A positive RSM value means IM₂ is more sufficient than IM₁ for characterising structural demand.

API contract: cloud_dict_im1 and cloud_dict_im2 must have been computed from the same N ground-motion records, in the same order, with the same censored_limit and lower_limit parameters. Under these conditions the EDP-based collapse flag and lower-EDP filter are identical for both IMs, so raw_data['im_nc'] arrays are positionally aligned.

Parameters:

  • cloud_dict_im1 (dict) – MCA result for IM₁ (reference IM).

  • cloud_dict_im2 (dict) – MCA result for IM₂ (candidate IM).

Returns:

  • dict with keys

  • * 'rsm' — scalar RSM in bits (positive → IM₂ better)

  • * 'rsm_per_record' — ndarray of per-record log₂ ratios, shape (N,)

  • * 'n_records' — number of non-collapse records used

  • * 'method''MCA'

  • * 'params_im1' — regression parameters used for IM₁

  • * 'params_im2' — regression parameters used for IM₂

Theoretical Background

The Relative Score Method (RSM) quantifies the information gain from using one intensity measure over another using a relative sufficiency metric expressed in bits (Ebrahimian & Jalayer, 2021).

Kullback–Leibler divergence

The sufficiency of IM₂ relative to IM₁ is measured by the Kullback–Leibler (KL) divergence between the demand distributions conditioned on each IM. For two lognormal distributions \(D|IM_1 \sim \ln\mathcal{N}(\mu_1, \sigma_1^2)\) and \(D|IM_2 \sim \ln\mathcal{N}(\mu_2, \sigma_2^2)\), the KL divergence is:

\[D_{KL}(f_1 \| f_2) = \ln\frac{\sigma_2}{\sigma_1} + \frac{\sigma_1^2 + (\mu_1 - \mu_2)^2}{2\sigma_2^2} - \frac{1}{2}\]

Relative Sufficiency Measure

The RSM of IM₂ relative to IM₁, averaged over the record set, is:

\[\text{RSM}(\text{IM}_2 \mid \text{IM}_1) = \frac{1}{N} \sum_{j=1}^{N} \ln\frac{f_{D|\text{IM}_1}(\text{EDP}_j)} {f_{D|\text{IM}_2}(\text{EDP}_j)}\]

expressed in nats (divided by \(\ln 2\) to convert to bits). A positive RSM means IM₂ is the more sufficient IM.

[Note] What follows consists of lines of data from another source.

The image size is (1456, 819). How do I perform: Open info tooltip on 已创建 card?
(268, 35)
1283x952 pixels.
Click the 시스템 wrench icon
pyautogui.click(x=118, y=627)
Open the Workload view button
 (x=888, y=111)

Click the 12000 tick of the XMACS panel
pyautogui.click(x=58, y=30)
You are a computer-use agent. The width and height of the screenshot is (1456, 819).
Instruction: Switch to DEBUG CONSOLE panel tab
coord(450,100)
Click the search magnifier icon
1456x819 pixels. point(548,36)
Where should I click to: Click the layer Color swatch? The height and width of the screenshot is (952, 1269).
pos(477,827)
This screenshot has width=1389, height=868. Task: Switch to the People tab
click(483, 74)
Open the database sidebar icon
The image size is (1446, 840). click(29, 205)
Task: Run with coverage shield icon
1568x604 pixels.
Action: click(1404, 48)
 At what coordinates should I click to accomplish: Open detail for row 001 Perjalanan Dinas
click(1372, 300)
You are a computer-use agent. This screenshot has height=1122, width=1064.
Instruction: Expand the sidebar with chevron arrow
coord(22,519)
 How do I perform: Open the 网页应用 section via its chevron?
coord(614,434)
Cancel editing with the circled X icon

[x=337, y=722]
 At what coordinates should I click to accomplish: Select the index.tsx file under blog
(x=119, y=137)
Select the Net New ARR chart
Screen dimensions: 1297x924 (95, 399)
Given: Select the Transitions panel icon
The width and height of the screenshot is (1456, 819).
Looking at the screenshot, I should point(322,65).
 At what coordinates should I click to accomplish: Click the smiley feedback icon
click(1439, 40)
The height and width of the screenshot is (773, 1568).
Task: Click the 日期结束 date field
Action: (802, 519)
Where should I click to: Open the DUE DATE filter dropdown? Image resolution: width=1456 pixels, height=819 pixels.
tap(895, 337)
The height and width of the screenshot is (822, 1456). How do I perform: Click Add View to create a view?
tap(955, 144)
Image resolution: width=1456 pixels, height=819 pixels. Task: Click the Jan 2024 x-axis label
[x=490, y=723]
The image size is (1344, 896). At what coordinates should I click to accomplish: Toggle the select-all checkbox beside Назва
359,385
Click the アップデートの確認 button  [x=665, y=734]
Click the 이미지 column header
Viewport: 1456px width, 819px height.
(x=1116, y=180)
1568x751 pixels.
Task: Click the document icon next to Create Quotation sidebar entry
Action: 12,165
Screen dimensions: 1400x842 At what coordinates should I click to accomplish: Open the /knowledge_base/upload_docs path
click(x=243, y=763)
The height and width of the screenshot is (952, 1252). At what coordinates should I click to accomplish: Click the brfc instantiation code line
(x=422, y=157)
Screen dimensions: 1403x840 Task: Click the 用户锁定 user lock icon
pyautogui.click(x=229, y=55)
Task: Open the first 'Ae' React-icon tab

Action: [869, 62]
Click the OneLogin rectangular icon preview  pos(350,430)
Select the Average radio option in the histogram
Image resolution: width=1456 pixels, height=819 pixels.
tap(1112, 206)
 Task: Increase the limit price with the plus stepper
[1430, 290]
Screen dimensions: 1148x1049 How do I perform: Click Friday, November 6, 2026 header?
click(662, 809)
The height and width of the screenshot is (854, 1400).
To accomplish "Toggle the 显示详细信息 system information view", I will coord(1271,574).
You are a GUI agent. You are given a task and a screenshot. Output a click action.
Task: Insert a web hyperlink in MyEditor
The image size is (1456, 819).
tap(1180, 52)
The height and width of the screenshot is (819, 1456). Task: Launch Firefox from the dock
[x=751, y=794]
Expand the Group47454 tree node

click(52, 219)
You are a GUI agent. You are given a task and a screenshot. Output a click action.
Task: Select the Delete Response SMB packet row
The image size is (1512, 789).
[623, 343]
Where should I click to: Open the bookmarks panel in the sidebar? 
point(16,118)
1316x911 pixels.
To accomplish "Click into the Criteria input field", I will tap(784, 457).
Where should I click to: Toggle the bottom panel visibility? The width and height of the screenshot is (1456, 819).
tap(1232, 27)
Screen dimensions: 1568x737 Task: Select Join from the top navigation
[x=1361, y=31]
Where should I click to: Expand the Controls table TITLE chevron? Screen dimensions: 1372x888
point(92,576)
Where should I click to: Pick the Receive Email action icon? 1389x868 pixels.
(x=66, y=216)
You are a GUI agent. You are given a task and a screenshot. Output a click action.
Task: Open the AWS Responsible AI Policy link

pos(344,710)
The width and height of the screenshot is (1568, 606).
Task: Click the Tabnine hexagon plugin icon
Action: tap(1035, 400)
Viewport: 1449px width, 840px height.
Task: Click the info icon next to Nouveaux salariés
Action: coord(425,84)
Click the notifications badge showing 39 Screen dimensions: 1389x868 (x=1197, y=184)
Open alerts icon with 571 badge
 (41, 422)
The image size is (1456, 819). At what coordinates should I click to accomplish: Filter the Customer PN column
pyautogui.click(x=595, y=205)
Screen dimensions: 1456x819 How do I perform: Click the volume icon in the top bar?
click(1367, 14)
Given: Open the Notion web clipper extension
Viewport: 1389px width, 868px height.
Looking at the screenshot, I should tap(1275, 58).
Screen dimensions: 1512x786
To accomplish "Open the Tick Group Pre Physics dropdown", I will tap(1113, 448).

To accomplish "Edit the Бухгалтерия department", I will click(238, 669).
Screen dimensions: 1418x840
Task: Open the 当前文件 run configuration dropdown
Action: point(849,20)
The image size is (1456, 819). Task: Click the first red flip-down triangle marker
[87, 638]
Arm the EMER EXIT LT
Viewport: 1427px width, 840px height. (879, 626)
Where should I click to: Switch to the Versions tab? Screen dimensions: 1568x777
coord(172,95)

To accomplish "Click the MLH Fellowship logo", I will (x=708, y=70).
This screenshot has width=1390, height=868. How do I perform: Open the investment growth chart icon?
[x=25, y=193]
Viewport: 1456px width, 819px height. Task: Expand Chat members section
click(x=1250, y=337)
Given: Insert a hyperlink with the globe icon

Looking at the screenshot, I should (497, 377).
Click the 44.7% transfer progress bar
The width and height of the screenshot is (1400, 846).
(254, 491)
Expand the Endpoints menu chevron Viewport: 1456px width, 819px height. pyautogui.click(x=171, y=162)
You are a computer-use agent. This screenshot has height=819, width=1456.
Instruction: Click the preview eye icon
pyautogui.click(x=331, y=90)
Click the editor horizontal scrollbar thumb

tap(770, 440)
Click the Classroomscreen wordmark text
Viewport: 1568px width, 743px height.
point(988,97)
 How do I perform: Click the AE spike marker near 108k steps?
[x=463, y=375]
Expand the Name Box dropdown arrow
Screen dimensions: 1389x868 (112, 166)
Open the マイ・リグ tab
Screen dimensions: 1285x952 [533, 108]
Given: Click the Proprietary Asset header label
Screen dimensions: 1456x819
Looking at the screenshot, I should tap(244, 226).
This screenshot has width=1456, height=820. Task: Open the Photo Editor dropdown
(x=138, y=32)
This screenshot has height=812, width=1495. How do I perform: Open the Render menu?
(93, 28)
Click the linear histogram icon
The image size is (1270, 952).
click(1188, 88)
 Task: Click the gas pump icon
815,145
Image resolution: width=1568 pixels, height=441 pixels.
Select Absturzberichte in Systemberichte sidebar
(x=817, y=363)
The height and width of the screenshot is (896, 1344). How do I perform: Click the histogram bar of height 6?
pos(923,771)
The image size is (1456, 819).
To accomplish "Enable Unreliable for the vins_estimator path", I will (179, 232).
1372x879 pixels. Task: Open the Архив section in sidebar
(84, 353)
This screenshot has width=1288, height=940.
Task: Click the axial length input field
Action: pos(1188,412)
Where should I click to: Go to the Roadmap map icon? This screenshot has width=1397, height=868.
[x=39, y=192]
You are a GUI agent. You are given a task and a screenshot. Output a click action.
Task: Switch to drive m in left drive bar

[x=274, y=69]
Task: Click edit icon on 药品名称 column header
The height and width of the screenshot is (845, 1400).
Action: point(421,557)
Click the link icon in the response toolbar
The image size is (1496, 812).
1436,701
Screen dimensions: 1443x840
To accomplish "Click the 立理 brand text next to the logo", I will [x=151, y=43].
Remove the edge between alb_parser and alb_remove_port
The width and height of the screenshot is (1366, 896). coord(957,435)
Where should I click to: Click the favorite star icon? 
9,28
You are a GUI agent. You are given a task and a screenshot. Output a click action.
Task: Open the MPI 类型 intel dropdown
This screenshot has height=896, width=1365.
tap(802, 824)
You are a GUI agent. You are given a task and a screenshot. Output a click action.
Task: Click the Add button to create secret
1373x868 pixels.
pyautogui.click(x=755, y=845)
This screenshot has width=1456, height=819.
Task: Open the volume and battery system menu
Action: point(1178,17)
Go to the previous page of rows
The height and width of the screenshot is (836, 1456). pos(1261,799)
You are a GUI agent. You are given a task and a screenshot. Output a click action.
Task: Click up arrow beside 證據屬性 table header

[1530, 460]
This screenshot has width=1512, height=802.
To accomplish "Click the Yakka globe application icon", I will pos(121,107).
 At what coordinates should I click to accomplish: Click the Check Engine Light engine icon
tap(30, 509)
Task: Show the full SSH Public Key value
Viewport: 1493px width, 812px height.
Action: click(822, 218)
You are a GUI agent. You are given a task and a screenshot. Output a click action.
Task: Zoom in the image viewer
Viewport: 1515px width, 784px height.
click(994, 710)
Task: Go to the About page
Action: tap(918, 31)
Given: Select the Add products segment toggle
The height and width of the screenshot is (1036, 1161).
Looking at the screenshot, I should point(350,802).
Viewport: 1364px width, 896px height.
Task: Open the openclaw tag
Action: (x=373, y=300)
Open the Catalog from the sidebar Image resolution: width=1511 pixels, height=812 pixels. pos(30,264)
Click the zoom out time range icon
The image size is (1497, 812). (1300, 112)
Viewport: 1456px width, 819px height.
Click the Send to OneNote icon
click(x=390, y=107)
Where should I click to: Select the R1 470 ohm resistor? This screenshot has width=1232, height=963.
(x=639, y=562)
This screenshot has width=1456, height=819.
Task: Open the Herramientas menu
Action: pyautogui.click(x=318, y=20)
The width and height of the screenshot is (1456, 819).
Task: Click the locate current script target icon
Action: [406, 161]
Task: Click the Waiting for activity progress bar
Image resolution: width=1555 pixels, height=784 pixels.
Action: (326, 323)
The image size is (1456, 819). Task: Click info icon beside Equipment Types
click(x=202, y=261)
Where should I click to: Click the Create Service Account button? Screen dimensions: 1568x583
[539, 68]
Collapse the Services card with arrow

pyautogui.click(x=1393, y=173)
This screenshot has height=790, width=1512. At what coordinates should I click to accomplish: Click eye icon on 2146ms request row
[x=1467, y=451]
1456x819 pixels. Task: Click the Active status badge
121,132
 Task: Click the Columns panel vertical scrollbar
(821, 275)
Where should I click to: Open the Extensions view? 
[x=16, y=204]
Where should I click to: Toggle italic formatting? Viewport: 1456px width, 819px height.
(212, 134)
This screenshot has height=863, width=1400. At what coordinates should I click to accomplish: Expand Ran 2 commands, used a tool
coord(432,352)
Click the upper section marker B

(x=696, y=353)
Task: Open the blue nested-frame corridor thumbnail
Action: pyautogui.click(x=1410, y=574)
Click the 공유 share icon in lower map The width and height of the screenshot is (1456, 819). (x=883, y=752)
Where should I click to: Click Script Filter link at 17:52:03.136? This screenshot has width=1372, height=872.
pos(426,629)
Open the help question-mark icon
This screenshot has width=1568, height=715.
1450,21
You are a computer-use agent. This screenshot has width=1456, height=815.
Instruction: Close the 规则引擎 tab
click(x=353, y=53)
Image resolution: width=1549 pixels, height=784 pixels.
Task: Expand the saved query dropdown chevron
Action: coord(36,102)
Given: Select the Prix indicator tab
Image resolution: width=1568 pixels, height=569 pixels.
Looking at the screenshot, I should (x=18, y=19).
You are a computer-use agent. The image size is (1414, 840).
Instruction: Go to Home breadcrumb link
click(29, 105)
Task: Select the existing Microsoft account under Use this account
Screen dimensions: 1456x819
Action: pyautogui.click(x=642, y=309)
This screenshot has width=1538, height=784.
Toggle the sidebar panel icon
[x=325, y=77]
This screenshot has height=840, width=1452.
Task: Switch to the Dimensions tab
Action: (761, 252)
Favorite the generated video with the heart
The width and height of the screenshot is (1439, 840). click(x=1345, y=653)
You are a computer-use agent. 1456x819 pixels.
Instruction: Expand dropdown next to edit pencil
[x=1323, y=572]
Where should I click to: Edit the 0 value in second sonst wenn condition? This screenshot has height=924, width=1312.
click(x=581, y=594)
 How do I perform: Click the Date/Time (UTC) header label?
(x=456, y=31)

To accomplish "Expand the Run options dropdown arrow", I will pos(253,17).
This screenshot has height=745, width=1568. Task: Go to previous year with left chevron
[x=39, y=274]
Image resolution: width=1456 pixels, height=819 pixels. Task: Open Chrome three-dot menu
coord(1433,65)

For MCA, the conditional demand distributions are derived from the cloud regression residuals evaluated at each record’s demand and IM level.

Example

from openquake.vmtk.imselection import imselection

ims = imselection()
# Compare cloud_dict2 (IM2) against cloud_dict1 (IM1)
result = ims.compute_rsm_mca(cloud_dict1, cloud_dict2)
print(f"RSM(IM2 vs IM1) = {result['rsm']:.4f} bits")